- _Data for this task_:
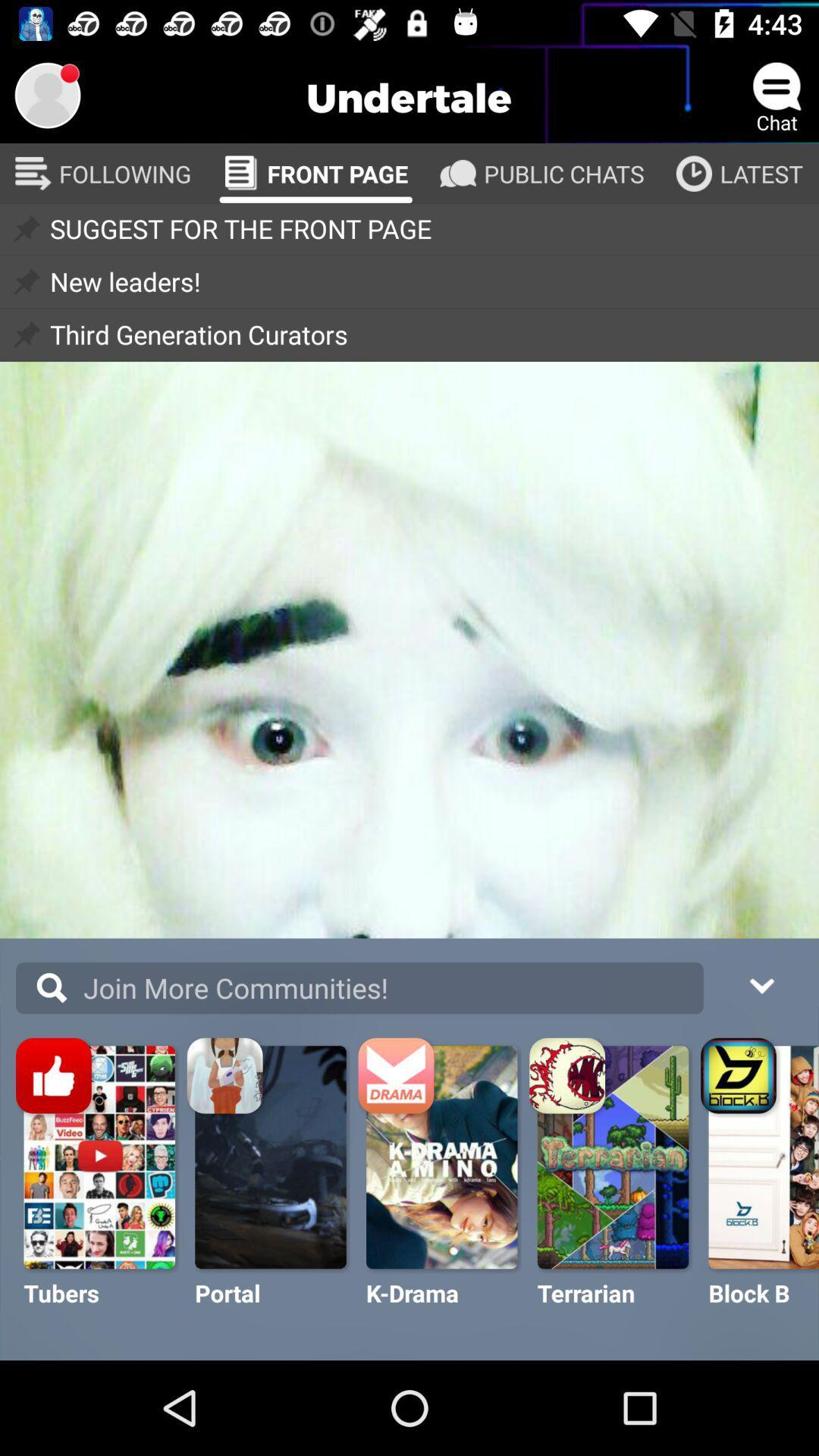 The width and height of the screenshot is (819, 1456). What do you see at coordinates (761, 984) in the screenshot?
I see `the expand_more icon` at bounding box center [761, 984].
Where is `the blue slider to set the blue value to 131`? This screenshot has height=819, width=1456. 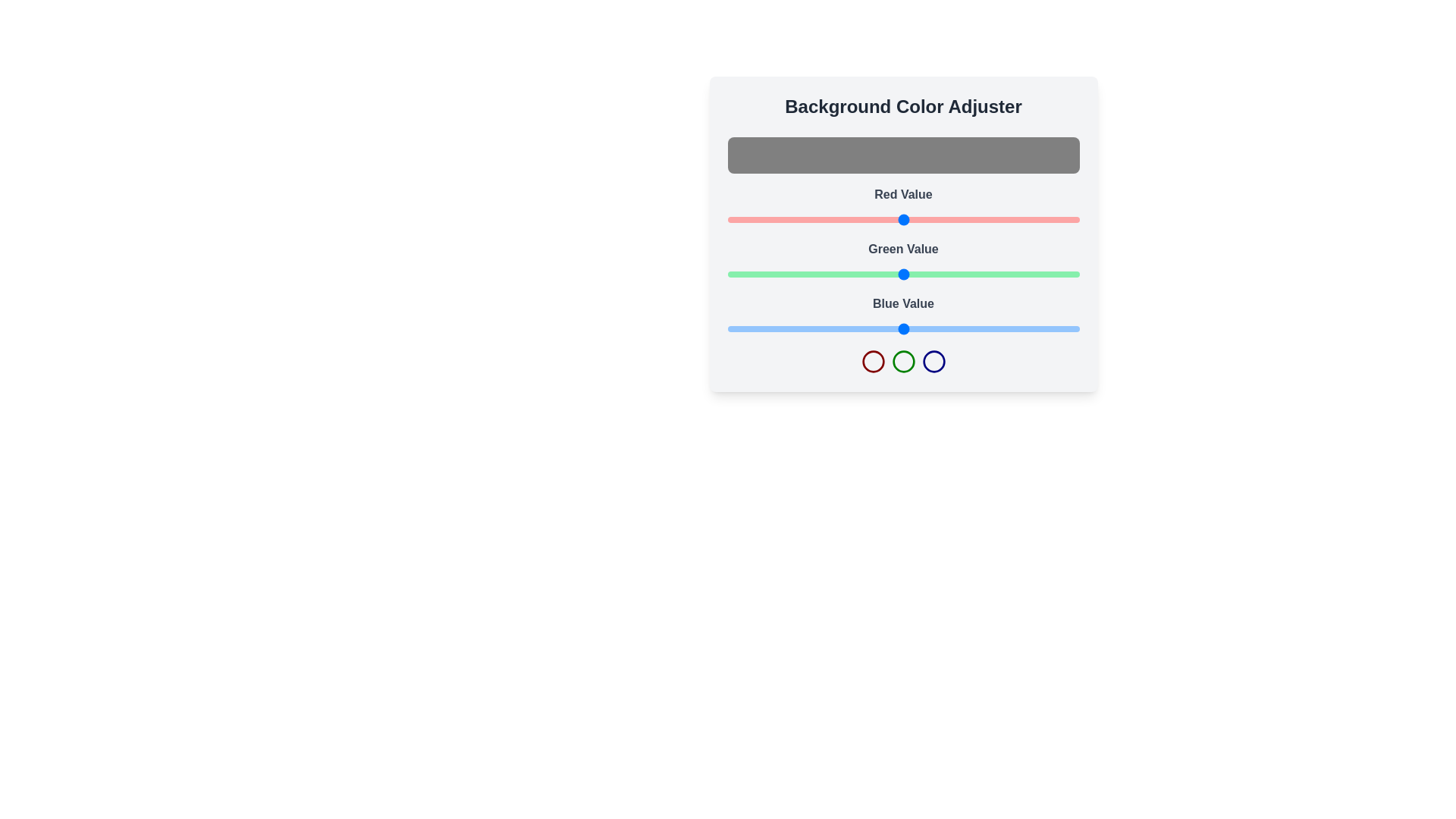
--
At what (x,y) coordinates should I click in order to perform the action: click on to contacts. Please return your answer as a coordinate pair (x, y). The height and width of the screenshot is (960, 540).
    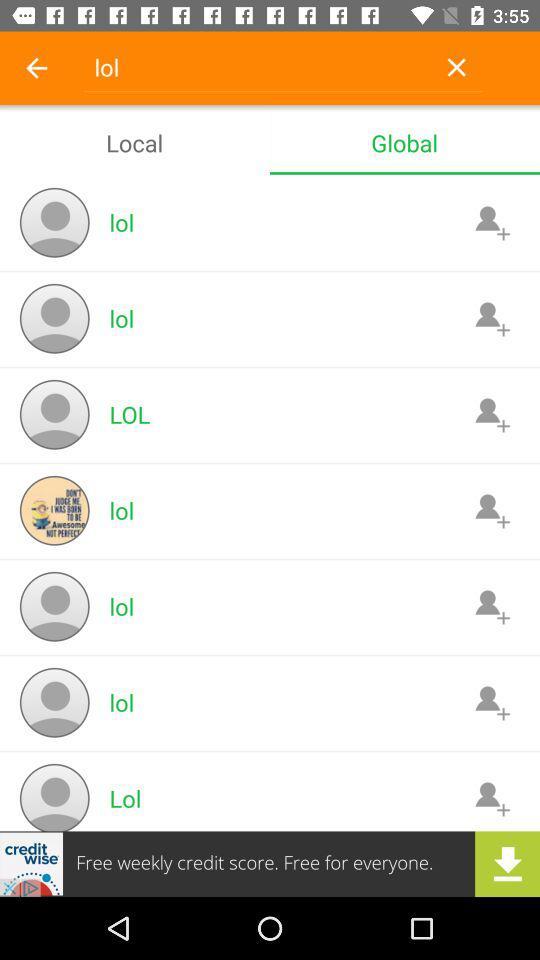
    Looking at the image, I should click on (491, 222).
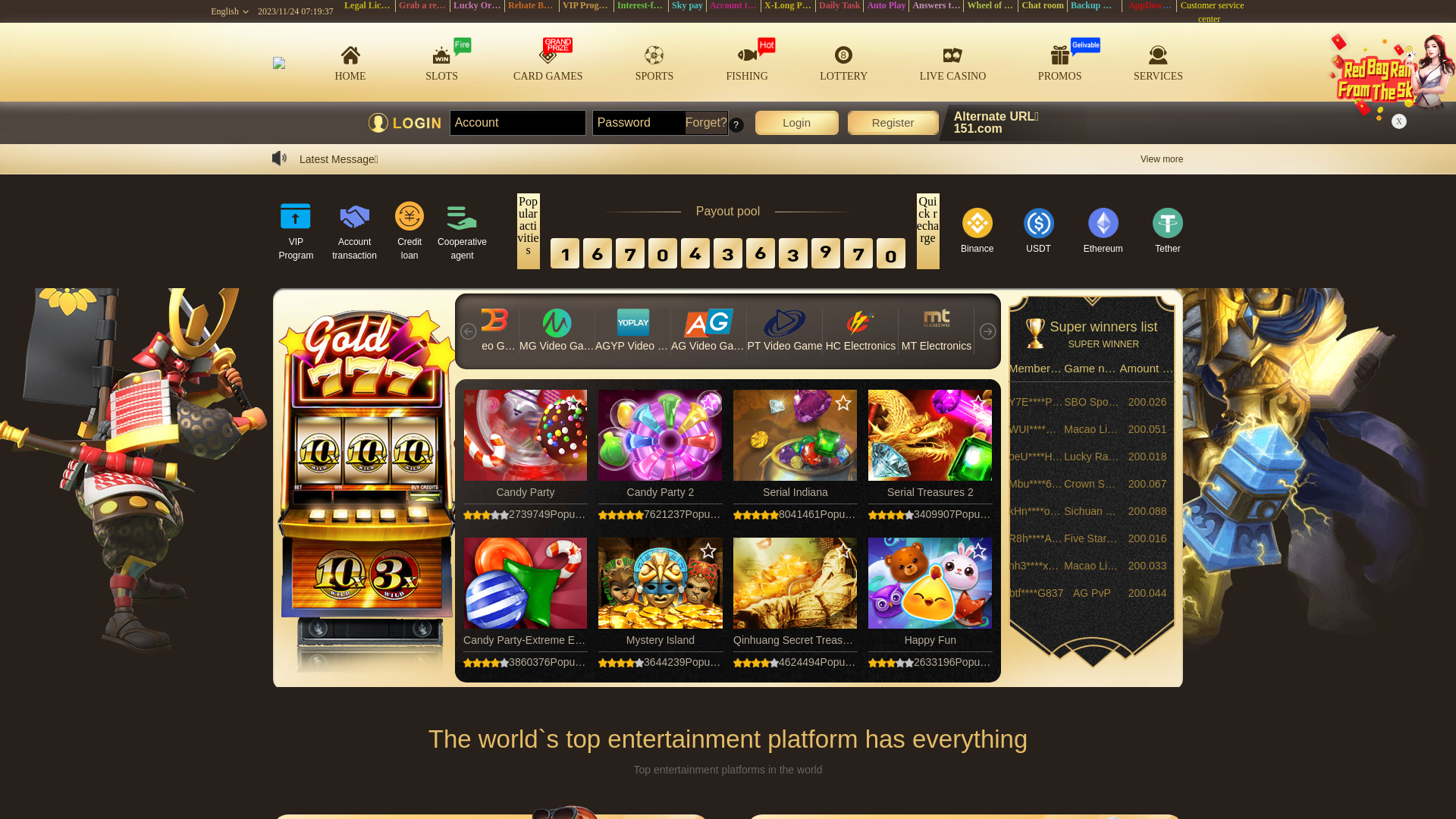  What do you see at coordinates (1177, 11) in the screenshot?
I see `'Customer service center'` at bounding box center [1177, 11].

- _Work to be completed_: Copy the records word for word, from the line with "The width and" up to and including the line with "has height=819, width=1456.". Leave the pictures out of your copy.

- _Result below_:
 The width and height of the screenshot is (819, 1456). What do you see at coordinates (761, 984) in the screenshot?
I see `the expand_more icon` at bounding box center [761, 984].
Where is `the blue slider to set the blue value to 131`? This screenshot has height=819, width=1456. 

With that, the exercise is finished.